▶ _Exercise task_: Please quote the lines of the records between the line holding "Given: Click the Download This Paper button" and the line holding "Looking at the", inclusive, without the pictures.

▶ _Supplied information_:
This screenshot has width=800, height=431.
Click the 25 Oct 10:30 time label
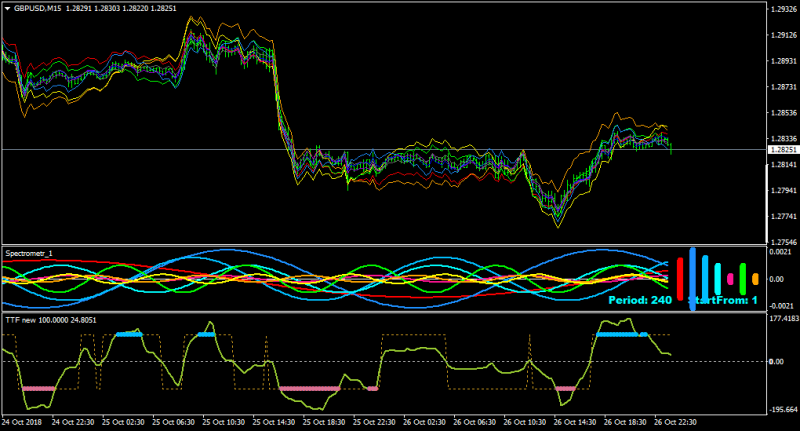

--

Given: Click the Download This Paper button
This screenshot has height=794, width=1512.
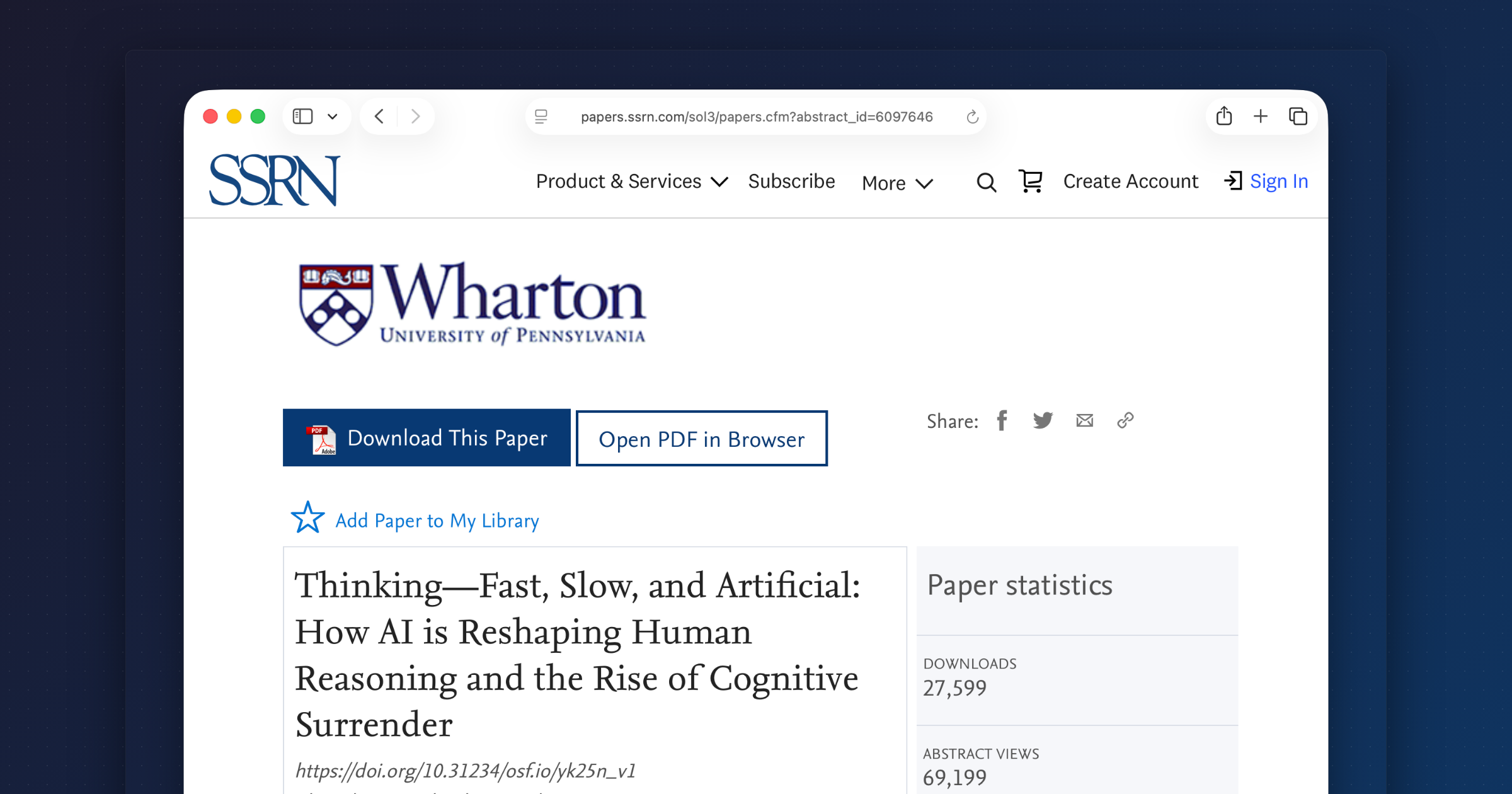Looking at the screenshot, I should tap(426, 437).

▶ _Correct result_:
Given: Click the Download This Paper button
This screenshot has height=794, width=1512.
Looking at the screenshot, I should tap(426, 437).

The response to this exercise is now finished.